_Exercise:_ Whenever a line in the entries below contains "computer", copy that line.

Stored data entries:
= Beginning of Section =

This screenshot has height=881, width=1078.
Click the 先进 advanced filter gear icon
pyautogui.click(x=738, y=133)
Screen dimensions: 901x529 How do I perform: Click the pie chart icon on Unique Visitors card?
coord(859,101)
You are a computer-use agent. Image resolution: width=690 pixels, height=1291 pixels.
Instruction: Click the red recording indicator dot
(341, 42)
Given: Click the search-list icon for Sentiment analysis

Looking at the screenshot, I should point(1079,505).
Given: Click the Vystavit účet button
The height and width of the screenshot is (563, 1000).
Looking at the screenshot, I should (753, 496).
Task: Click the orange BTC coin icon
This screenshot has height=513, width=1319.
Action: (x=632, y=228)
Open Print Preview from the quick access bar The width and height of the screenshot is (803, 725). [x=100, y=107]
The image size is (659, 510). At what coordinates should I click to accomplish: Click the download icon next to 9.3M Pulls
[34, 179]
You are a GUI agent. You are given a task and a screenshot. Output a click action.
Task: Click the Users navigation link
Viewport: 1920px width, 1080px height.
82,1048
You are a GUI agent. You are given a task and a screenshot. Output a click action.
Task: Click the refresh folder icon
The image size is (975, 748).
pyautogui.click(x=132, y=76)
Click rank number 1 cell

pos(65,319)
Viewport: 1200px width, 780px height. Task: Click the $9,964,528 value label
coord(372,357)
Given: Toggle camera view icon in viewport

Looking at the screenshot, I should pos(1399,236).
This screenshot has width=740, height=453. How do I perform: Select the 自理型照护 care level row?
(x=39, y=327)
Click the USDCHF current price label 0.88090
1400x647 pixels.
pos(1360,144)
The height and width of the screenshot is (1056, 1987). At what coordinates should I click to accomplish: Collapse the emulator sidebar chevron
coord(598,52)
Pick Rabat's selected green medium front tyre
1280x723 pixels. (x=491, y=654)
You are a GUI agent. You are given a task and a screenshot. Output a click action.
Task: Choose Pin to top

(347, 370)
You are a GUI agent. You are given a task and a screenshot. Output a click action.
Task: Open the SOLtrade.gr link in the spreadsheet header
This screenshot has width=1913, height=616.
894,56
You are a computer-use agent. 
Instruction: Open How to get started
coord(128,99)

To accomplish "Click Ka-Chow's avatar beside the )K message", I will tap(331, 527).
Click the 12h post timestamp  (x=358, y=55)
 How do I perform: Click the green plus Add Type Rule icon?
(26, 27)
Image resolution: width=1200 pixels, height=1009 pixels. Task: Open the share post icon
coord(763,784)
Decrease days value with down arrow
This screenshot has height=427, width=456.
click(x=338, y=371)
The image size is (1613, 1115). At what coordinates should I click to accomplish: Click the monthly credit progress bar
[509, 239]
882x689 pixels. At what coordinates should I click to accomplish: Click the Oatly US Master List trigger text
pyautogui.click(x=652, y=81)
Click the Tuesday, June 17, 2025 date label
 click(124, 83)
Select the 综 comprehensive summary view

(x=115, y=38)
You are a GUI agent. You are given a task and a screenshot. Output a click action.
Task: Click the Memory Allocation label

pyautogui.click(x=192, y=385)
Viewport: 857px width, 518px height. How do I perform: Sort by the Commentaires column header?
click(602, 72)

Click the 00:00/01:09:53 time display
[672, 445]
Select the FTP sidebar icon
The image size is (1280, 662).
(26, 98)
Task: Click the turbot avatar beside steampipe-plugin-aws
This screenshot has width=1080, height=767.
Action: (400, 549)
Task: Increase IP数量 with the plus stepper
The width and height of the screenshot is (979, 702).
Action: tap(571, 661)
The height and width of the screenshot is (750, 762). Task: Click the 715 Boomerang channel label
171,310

= End of Section =

_Task answer:_
You are a computer-use agent. Image resolution: width=690 pixels, height=1291 pixels.
You are a computer-use agent. 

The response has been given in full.